# Ariens 520 Auger



## rjjgabi (Mar 2, 2014)

I have a Ariens 520 and the shear pin broke this morning. After replacing the shear pin on the left side, the auger is scraping against the lest side of the chute. Nothing changed and appears all the parts are in place, but it keeps scrapping. Would the lack of lubrication/grease cause this? Any ideas?? Thanks


----------



## Big Ed (Feb 10, 2013)

rjjgabi said:


> I have a Ariens 520 and the shear pin broke this morning. After replacing the shear pin on the left side, the auger is scraping against the lest side of the chute. Nothing changed and appears all the parts are in place, but it keeps scrapping. Would the lack of lubrication/grease cause this? Any ideas?? Thanks



Have you tried greasing the auger bearings? Though if it worked fine before it broke I would not think this would be the problem. Maybe the auger is bent itself?
Are you are talking about it scraping the auger housing, or is it scraping in the chute??


----------



## rjjgabi (Mar 2, 2014)

The auger housing. I am going out to buy a grease gun. Thanks,


----------



## Big Ed (Feb 10, 2013)

rjjgabi said:


> The auger housing. I am going out to buy a grease gun. Thanks,


It is nice to have one to grease with. 

Since you popped a sheer pin I guess you ran into or over something?
Maybe a block of ice?

Make sure that you didn't bend the auger itself, or maybe the side of the auger housing? On each end of the auger there are bearings bolted to the housing right? Make sure you did not break the bearing mount too. Mine are plastic holding the bearings there, I know I must have over tightened mine at one time and cracked it.
The only blower I have every screwed around with is my Craftsman, so I don't have the knowledge of other machines workings. But a lot work off the same principals.

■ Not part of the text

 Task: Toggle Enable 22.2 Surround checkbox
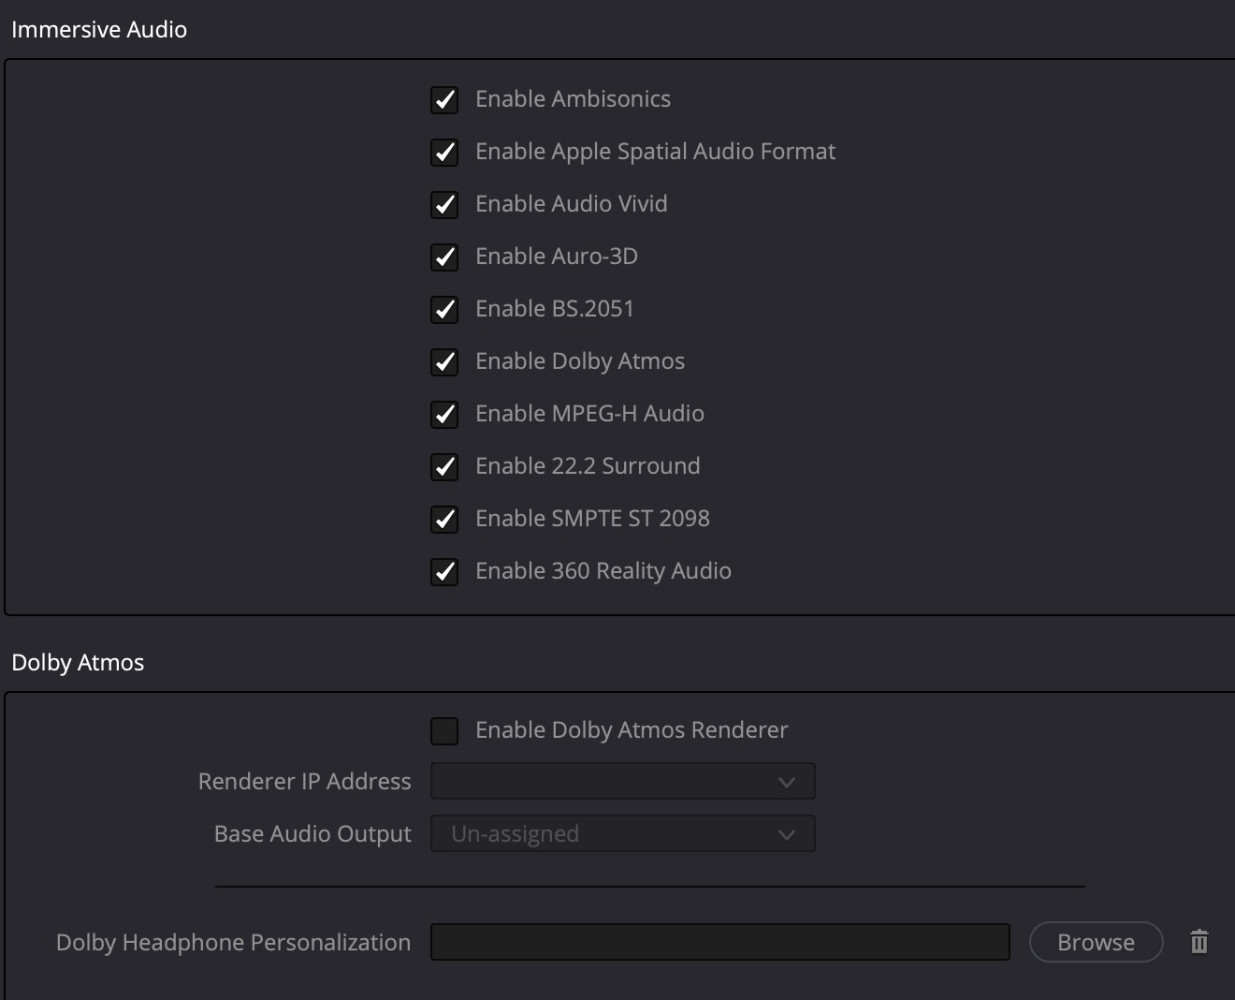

Just trying to give a little impute on what maybe the cause here.
There are many better qualified members then me to give you a diagnosis of what may be the cause.

But you should at least get a grease gun.

Maybe post some good pictures of it?
A lot of times someone will see something wrong from the picture.


----------



## motorhead64 (Dec 15, 2013)

My guess is the auger jammed on something substantial and bent a blade before the pin sheared. Lots of buckets show signs of scraping on their insides due to minor bends. Nothing a little heat and hammer can't fix. MH


----------